EXTRACTED DATA =

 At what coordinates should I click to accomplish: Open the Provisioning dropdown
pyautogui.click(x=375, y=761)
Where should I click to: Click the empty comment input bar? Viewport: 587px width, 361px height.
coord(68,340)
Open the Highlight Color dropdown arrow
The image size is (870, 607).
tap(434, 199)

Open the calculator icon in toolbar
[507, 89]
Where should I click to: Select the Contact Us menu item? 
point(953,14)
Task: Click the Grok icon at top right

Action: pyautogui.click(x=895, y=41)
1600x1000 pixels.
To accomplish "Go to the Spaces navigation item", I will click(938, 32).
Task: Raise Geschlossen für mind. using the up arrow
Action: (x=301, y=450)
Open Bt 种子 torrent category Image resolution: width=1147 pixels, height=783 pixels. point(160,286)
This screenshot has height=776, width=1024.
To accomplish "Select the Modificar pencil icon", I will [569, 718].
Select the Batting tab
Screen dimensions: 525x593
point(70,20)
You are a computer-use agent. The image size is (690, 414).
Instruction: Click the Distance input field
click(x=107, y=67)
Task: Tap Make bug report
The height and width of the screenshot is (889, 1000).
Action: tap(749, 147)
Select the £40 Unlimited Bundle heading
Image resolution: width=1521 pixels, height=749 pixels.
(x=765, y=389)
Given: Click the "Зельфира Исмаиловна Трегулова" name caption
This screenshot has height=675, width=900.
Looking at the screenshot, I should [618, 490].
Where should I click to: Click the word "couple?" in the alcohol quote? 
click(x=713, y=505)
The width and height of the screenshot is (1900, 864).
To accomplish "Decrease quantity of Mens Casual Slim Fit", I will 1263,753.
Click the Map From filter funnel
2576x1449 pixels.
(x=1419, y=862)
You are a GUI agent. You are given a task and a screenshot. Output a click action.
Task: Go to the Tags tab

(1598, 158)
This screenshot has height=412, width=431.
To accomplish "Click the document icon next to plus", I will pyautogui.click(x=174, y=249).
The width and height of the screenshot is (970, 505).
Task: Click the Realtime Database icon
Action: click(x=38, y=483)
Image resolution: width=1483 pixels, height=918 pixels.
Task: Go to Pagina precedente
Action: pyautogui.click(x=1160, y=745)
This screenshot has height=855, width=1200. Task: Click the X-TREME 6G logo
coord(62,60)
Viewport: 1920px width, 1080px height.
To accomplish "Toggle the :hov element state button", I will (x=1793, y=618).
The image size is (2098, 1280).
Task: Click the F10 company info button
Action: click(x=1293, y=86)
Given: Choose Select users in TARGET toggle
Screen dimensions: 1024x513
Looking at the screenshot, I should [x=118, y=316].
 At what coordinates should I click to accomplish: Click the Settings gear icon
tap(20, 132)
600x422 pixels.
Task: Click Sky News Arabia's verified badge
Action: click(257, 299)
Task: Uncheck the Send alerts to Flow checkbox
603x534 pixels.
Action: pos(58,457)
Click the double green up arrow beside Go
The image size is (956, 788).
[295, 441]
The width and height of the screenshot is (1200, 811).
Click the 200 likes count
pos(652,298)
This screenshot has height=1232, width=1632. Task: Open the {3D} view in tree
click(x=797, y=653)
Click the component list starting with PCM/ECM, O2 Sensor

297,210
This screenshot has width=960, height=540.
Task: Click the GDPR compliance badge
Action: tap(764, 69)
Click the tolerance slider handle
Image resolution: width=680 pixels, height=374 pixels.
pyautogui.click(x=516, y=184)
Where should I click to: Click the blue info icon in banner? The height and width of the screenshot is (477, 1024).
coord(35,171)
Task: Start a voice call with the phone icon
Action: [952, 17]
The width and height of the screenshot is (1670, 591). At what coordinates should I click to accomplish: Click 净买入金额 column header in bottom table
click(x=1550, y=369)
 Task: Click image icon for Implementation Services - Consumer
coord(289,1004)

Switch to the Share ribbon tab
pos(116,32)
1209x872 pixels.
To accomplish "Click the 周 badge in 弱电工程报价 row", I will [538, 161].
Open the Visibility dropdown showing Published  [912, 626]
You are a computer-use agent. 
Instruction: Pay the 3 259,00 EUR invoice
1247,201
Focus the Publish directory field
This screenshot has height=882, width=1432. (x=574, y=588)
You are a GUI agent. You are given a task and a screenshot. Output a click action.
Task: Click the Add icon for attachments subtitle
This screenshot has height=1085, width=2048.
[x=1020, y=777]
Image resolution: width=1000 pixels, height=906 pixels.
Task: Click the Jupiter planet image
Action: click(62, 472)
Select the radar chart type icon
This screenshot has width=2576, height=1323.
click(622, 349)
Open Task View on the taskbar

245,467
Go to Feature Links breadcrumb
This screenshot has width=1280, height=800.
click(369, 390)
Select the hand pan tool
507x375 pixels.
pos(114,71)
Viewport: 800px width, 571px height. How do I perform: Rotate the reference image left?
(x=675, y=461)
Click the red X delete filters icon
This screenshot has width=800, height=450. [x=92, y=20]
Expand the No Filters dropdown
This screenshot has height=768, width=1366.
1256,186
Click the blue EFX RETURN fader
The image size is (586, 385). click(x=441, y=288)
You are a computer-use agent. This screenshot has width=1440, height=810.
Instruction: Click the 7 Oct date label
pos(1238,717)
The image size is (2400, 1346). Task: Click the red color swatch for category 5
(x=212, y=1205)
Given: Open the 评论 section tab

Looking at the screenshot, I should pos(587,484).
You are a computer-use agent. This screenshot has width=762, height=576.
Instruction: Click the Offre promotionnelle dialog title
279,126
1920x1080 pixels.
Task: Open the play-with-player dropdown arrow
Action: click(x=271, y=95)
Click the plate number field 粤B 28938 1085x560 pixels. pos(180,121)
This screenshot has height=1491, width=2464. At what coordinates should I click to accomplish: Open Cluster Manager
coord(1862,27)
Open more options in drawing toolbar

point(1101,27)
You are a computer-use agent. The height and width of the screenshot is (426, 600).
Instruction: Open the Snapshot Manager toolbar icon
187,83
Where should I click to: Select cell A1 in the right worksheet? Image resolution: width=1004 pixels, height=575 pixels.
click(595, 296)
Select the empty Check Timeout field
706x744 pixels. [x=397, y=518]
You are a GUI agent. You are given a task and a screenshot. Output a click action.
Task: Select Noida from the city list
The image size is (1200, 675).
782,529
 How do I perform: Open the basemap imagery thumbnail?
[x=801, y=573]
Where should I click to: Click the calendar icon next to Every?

WHAT YOU SHOULD DO = Render every line of the material above as a Markdown table with the columns "No." and "Text", one row per line, numbered in order and skipping blank lines.

EXERCISE RESPONSE =
| No. | Text |
|---|---|
| 1 |  At what coordinates should I click to accomplish: Open the Provisioning dropdown |
| 2 | pyautogui.click(x=375, y=761) |
| 3 | Where should I click to: Click the empty comment input bar? Viewport: 587px width, 361px height. |
| 4 | coord(68,340) |
| 5 | Open the Highlight Color dropdown arrow |
| 6 | The image size is (870, 607). |
| 7 | tap(434, 199) |
| 8 | Open the calculator icon in toolbar |
| 9 | [507, 89] |
| 10 | Where should I click to: Select the Contact Us menu item?  |
| 11 | point(953,14) |
| 12 | Task: Click the Grok icon at top right |
| 13 | Action: pyautogui.click(x=895, y=41) |
| 14 | 1600x1000 pixels. |
| 15 | To accomplish "Go to the Spaces navigation item", I will click(938, 32). |
| 16 | Task: Raise Geschlossen für mind. using the up arrow |
| 17 | Action: (x=301, y=450) |
| 18 | Open Bt 种子 torrent category Image resolution: width=1147 pixels, height=783 pixels. point(160,286) |
| 19 | This screenshot has height=776, width=1024. |
| 20 | To accomplish "Select the Modificar pencil icon", I will [569, 718]. |
| 21 | Select the Batting tab |
| 22 | Screen dimensions: 525x593 |
| 23 | point(70,20) |
| 24 | You are a computer-use agent. The image size is (690, 414). |
| 25 | Instruction: Click the Distance input field |
| 26 | click(x=107, y=67) |
| 27 | Task: Tap Make bug report |
| 28 | The height and width of the screenshot is (889, 1000). |
| 29 | Action: tap(749, 147) |
| 30 | Select the £40 Unlimited Bundle heading |
| 31 | Image resolution: width=1521 pixels, height=749 pixels. |
| 32 | (x=765, y=389) |
| 33 | Given: Click the "Зельфира Исмаиловна Трегулова" name caption |
| 34 | This screenshot has height=675, width=900. |
| 35 | Looking at the screenshot, I should [618, 490]. |
| 36 | Where should I click to: Click the word "couple?" in the alcohol quote?  |
| 37 | click(x=713, y=505) |
| 38 | The width and height of the screenshot is (1900, 864). |
| 39 | To accomplish "Decrease quantity of Mens Casual Slim Fit", I will 1263,753. |
| 40 | Click the Map From filter funnel |
| 41 | 2576x1449 pixels. |
| 42 | (x=1419, y=862) |
| 43 | You are a GUI agent. You are given a task and a screenshot. Output a click action. |
| 44 | Task: Go to the Tags tab |
| 45 | (1598, 158) |
| 46 | This screenshot has height=412, width=431. |
| 47 | To accomplish "Click the document icon next to plus", I will pyautogui.click(x=174, y=249). |
| 48 | The width and height of the screenshot is (970, 505). |
| 49 | Task: Click the Realtime Database icon |
| 50 | Action: click(x=38, y=483) |
| 51 | Image resolution: width=1483 pixels, height=918 pixels. |
| 52 | Task: Go to Pagina precedente |
| 53 | Action: pyautogui.click(x=1160, y=745) |
| 54 | This screenshot has height=855, width=1200. Task: Click the X-TREME 6G logo |
| 55 | coord(62,60) |
| 56 | Viewport: 1920px width, 1080px height. |
| 57 | To accomplish "Toggle the :hov element state button", I will (x=1793, y=618). |
| 58 | The image size is (2098, 1280). |
| 59 | Task: Click the F10 company info button |
| 60 | Action: click(x=1293, y=86) |
| 61 | Given: Choose Select users in TARGET toggle |
| 62 | Screen dimensions: 1024x513 |
| 63 | Looking at the screenshot, I should [x=118, y=316]. |
| 64 |  At what coordinates should I click to accomplish: Click the Settings gear icon |
| 65 | tap(20, 132) |
| 66 | 600x422 pixels. |
| 67 | Task: Click Sky News Arabia's verified badge |
| 68 | Action: click(257, 299) |
| 69 | Task: Uncheck the Send alerts to Flow checkbox |
| 70 | 603x534 pixels. |
| 71 | Action: pos(58,457) |
| 72 | Click the double green up arrow beside Go |
| 73 | The image size is (956, 788). |
| 74 | [295, 441] |
| 75 | The width and height of the screenshot is (1200, 811). |
| 76 | Click the 200 likes count |
| 77 | pos(652,298) |
| 78 | This screenshot has height=1232, width=1632. Task: Open the {3D} view in tree |
| 79 | click(x=797, y=653) |
| 80 | Click the component list starting with PCM/ECM, O2 Sensor |
| 81 | 297,210 |
| 82 | This screenshot has width=960, height=540. |
| 83 | Task: Click the GDPR compliance badge |
| 84 | Action: tap(764, 69) |
| 85 | Click the tolerance slider handle |
| 86 | Image resolution: width=680 pixels, height=374 pixels. |
| 87 | pyautogui.click(x=516, y=184) |
| 88 | Where should I click to: Click the blue info icon in banner? The height and width of the screenshot is (477, 1024). |
| 89 | coord(35,171) |
| 90 | Task: Start a voice call with the phone icon |
| 91 | Action: [952, 17] |
| 92 | The width and height of the screenshot is (1670, 591). At what coordinates should I click to accomplish: Click 净买入金额 column header in bottom table |
| 93 | click(x=1550, y=369) |
| 94 |  Task: Click image icon for Implementation Services - Consumer |
| 95 | coord(289,1004) |
| 96 | Switch to the Share ribbon tab |
| 97 | pos(116,32) |
| 98 | 1209x872 pixels. |
| 99 | To accomplish "Click the 周 badge in 弱电工程报价 row", I will [538, 161]. |
| 100 | Open the Visibility dropdown showing Published  [912, 626] |
| 101 | You are a computer-use agent.  |
| 102 | Instruction: Pay the 3 259,00 EUR invoice |
| 103 | 1247,201 |
| 104 | Focus the Publish directory field |
| 105 | This screenshot has height=882, width=1432. (x=574, y=588) |
| 106 | You are a GUI agent. You are given a task and a screenshot. Output a click action. |
| 107 | Task: Click the Add icon for attachments subtitle |
| 108 | This screenshot has height=1085, width=2048. |
| 109 | [x=1020, y=777] |
| 110 | Image resolution: width=1000 pixels, height=906 pixels. |
| 111 | Task: Click the Jupiter planet image |
| 112 | Action: click(62, 472) |
| 113 | Select the radar chart type icon |
| 114 | This screenshot has width=2576, height=1323. |
| 115 | click(622, 349) |
| 116 | Open Task View on the taskbar |
| 117 | 245,467 |
| 118 | Go to Feature Links breadcrumb |
| 119 | This screenshot has width=1280, height=800. |
| 120 | click(369, 390) |
| 121 | Select the hand pan tool |
| 122 | 507x375 pixels. |
| 123 | pos(114,71) |
| 124 | Viewport: 800px width, 571px height. How do I perform: Rotate the reference image left? |
| 125 | (x=675, y=461) |
| 126 | Click the red X delete filters icon |
| 127 | This screenshot has width=800, height=450. [x=92, y=20] |
| 128 | Expand the No Filters dropdown |
| 129 | This screenshot has height=768, width=1366. |
| 130 | 1256,186 |
| 131 | Click the blue EFX RETURN fader |
| 132 | The image size is (586, 385). click(x=441, y=288) |
| 133 | You are a computer-use agent. This screenshot has width=1440, height=810. |
| 134 | Instruction: Click the 7 Oct date label |
| 135 | pos(1238,717) |
| 136 | The image size is (2400, 1346). Task: Click the red color swatch for category 5 |
| 137 | (x=212, y=1205) |
| 138 | Given: Open the 评论 section tab |
| 139 | Looking at the screenshot, I should pos(587,484). |
| 140 | You are a computer-use agent. This screenshot has width=762, height=576. |
| 141 | Instruction: Click the Offre promotionnelle dialog title |
| 142 | 279,126 |
| 143 | 1920x1080 pixels. |
| 144 | Task: Open the play-with-player dropdown arrow |
| 145 | Action: click(x=271, y=95) |
| 146 | Click the plate number field 粤B 28938 1085x560 pixels. pos(180,121) |
| 147 | This screenshot has height=1491, width=2464. At what coordinates should I click to accomplish: Open Cluster Manager |
| 148 | coord(1862,27) |
| 149 | Open more options in drawing toolbar |
| 150 | point(1101,27) |
| 151 | You are a computer-use agent. The height and width of the screenshot is (426, 600). |
| 152 | Instruction: Open the Snapshot Manager toolbar icon |
| 153 | 187,83 |
| 154 | Where should I click to: Select cell A1 in the right worksheet? Image resolution: width=1004 pixels, height=575 pixels. |
| 155 | click(595, 296) |
| 156 | Select the empty Check Timeout field |
| 157 | 706x744 pixels. [x=397, y=518] |
| 158 | You are a GUI agent. You are given a task and a screenshot. Output a click action. |
| 159 | Task: Select Noida from the city list |
| 160 | The image size is (1200, 675). |
| 161 | 782,529 |
| 162 |  How do I perform: Open the basemap imagery thumbnail? |
| 163 | [x=801, y=573] |
| 164 | Where should I click to: Click the calendar icon next to Every? |